Earlier this week, a national group called the Small Business Majority released criticism on the equity of the Paycheck Protection Program’s (PPP) response to the coronavirus economic impact.


The Arkansas Delegation offered its response Thursday evening, saying although the PPP had "shortcomings" it has provided more than 36,000 PPP loans totaling over $3.3 billion. The program is also known as the Payroll Protection Program and now commonly known as PPP.


John Arensmeyer, founder and CEO at the Washington, D.C.-based Small Business Majority group, offered the criticisms Tuesday after the Transparency and Oversight of COVID-19 Small Business Assistance Act was blocked from advancing in the U.S. Senate. The act would have required the U.S. Small Business Administration (SBA) to provide Congress and the public with timely data on the agency’s COVID-19 small business relief programs.

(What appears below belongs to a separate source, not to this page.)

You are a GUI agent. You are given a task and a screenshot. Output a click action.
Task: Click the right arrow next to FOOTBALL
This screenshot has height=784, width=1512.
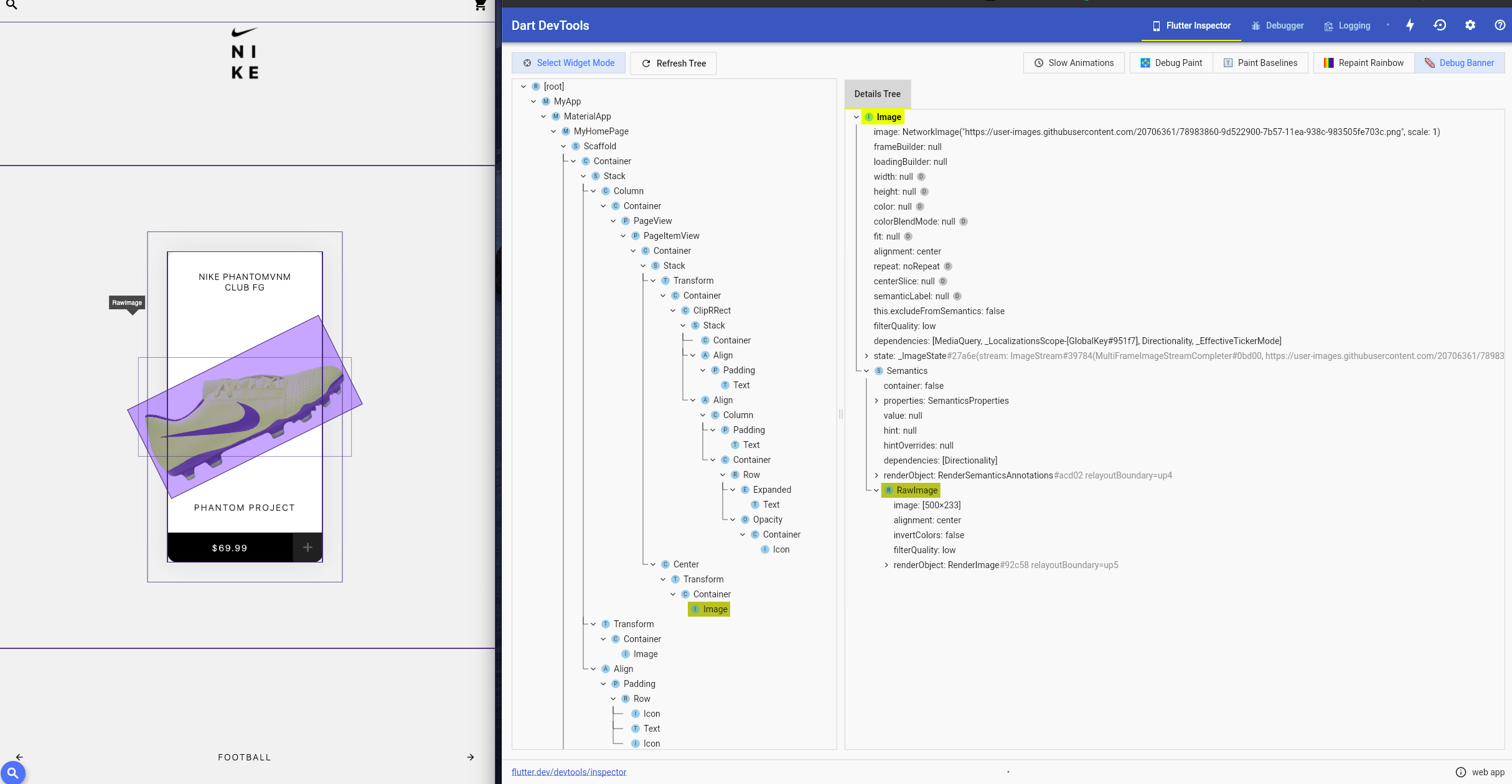pyautogui.click(x=471, y=757)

"For the past month questions of equity have plagued the Payroll Protection Program (PPP)," Arensmeyer stated. "First, banks favored larger firms with previous banking relationships, then over a billion dollars intended for small businesses ended in the hands of 300 publicly traded companies, and now reports indicate that certain minority populations are not being approved for PPP at the same rate as other applicants."


Arensemeyer called the block a "setback for women and minority entrepreneurs," and called on the SBA to "do the right thing and move forward with releasing this important information on a rolling basis — whether it is compelled by Congress or not."


"For America’s small business community to have a shot at a full recovery, funding must be distributed equitably," Arensemeyer added. "The Senate had a chance to adjust course and set PPP on the path to equity by voting to advance legislation to require the SBA to provide a breakdown of where funding was allocated by geography, demographics and industry. Instead, Republican Senators blocked the measure."


Despite representing the fastest growing populations of business owners, women and minority entrepreneurs are approved for small business lending at a significantly lower rate, the Small Business Majority group states. Women-owned businesses receive just 4.4% of all conventional small business loans and minority-owned firms received a scant 5.5%. Additionally, people of color are three times more likely to get denied a loan than non-minority businesses.


Locally, Over $1 billion in loans that could be forgivable were approved through two area banks in the first week of the Small Business Administration’s Paycheck Protection Program.


Over $102 million was approved through First National Bank of Fort Smith by mid-April, less than two weeks after it was rolled out. There was another $2 million waiting to be approved at the time. In all, First National received about 750 applications totaling about $104 million.


Arvest’s regional president said in mid-April they had suspended acceptance of new applications to the program but throughout their network of banks they had approved about $1 billion in Paycheck Protection Program loans. Arvest has banks in Arkansas, Oklahoma, Kansas and Missouri.


"Despite some shortcomings, PPP has helped small businesses in Arkansas — more than 36,000 PPP loans totaling over $3.3 billion have been administered," the Arkansas Delegation told the Times Record in a group response. "Congress specifically carved out $60 billion for small lenders — and that does not preclude them from using the regular pot of funding as well. Small lenders have approved nearly 950,000 loans totaling around $58.2 billion. Congress will conduct aggressive oversight to ensure loans are repaid if criteria aren’t met. If small businesses need help with PPP or the other emergency funding programs i.e. EIDL, small business debt relief, they should contact our offices."


While Small Business Majority was offering its criticisms this week, Slate published a business article that offers the possibility that the Paycheck Protection Program favored "red states" and named Arkansas, Alabama, Nebraska and Texas as getting more help than New York.


"This week, the Federal Reserve Bank of New York published a study showing that "businesses were more likely to get loans in states with stronger community banking sectors, because small and medium financial institutions have quietly dominated the program. Those states have not necessarily had the most COVID-19 cases," the Slate article noted. "They do, however, tend to be more rural and red."


Axios also put out a report this week saying small hospitals going through bankruptcy are suing the Small Business Administration, arguing it is unlawful for the federal government to deny them loans under the Paycheck Protection Program.